The Self You Defend Is Not the Self You Are
Part 1 · Who You Are
From Part 1: On Who You Actually Are
एको द्रष्टासि सर्वस्य मुक्तप्रायोऽसि सर्वदा। अयमेव हि ते बन्धो द्रष्टारं पश्यसीतरम्॥
eko draṣṭāsi sarvasya muktaprāyo 'si sarvadā ayam eva hi te bandho draṣṭāram paśyasītaram
"You are the one seer of all, and always essentially free. This alone is your bondage: that you see the seer as something other than yourself."
— Ashtavakra Gita 1.7
The scenario
Someone insults your work. Or your face. Or your judgment. Or just gives you a look that you read as dismissive.
Your stomach drops. Heat rises. You spend the next forty minutes running rebuttals — clever ones, devastating ones, the comeback you should have made. By bedtime you are exhausted from defending something. And in some quiet moment between thoughts, a strange question arrives: what exactly am I defending?
What the verse actually says
Look at the line Ashtavakra ends on: "draṣṭāram paśyasītaram" — you see the seer as something other. Then he closes hard: "ayam eva hi te bandho" — this alone is your bondage.
This is one of the cleanest claims in the entire text. Bondage is not karma. It is not sin. It is not a cosmic predicament you were born into. It is one specific, correctable cognitive error: you have turned the seeing itself into a thing — a thing that has a name, a reputation, a stomach that drops, a record to defend.
Notice what he doesn't say. He doesn't say bondage is desire, or attachment, or anger. He says it is the misidentification — taking the witness for one of the witnessed.
The seer cannot be insulted. The seer has no surface for the insult to land on. What gets hurt is something else: the image you have built of yourself, which you then mistake for yourself.
How it lands in your life
When the insult lands, what is wounded is not you. It is the version of you the mind has assembled — the "I am competent," "I am respected," "I am worth listening to." Each of those is a story. Each story has edges. Edges can be cracked. That cracking is what hurts.

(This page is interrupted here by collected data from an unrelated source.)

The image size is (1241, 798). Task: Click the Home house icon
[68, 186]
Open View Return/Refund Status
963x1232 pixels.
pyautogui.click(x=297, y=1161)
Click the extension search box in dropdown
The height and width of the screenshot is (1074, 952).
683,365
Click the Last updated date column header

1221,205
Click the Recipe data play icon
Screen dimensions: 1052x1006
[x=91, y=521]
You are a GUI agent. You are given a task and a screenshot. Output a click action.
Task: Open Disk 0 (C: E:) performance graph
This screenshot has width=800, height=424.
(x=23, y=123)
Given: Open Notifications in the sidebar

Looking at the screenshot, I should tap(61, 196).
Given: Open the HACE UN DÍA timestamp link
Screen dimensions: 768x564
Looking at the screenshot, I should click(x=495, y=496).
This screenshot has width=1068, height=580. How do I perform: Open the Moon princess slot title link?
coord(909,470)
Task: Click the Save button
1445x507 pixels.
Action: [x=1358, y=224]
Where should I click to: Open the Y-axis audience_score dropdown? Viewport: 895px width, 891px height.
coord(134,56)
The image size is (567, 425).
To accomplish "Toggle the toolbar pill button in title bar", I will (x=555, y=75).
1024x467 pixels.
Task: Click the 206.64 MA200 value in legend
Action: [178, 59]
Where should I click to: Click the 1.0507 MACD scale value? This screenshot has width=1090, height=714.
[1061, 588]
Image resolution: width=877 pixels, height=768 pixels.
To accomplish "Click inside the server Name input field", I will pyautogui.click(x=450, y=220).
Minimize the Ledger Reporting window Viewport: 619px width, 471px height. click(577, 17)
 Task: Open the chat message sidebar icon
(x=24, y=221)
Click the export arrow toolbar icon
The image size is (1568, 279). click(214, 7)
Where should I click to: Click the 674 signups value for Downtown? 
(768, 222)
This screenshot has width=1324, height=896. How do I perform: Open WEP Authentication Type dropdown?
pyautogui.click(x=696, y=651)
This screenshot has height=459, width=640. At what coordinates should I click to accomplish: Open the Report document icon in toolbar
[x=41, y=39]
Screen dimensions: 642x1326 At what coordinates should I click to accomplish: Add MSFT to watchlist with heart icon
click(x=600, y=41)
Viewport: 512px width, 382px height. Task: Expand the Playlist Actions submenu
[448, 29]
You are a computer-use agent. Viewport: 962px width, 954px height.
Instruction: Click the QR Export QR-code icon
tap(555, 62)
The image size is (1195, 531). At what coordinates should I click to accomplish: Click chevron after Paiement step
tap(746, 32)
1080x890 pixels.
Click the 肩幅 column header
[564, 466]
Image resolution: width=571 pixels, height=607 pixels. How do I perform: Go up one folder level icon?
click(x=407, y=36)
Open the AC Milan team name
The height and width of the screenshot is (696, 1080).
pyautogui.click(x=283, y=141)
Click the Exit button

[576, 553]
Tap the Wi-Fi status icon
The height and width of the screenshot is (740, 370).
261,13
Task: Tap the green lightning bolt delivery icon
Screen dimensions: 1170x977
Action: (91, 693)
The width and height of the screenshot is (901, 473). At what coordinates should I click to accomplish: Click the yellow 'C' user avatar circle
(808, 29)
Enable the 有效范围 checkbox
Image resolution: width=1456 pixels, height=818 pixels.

The verse is asking you to notice something simple at the moment of being criticized: there is the wound, and there is the one noticing the wound. They are not the same. The story being defended is not the awareness defending it.
This is not a license for indifference. People can still hurt you, and harm is real. But the part of you that needs to defend — that needs to win the argument, score the comeback, set the record straight — is the part that has forgotten what it is. It is awareness wearing a costume and losing track of itself inside the costume.
A small practice
Next time you catch yourself rehearsing a defense, pause and ask: what exactly am I defending? Watch carefully for the answer. It will be an image, a record, a self-concept — something nameable.
Then notice: the noticing is not what you are defending. The noticing has nothing to defend.
Carry this: You can defend an image. You cannot defend awareness — and you don't have to.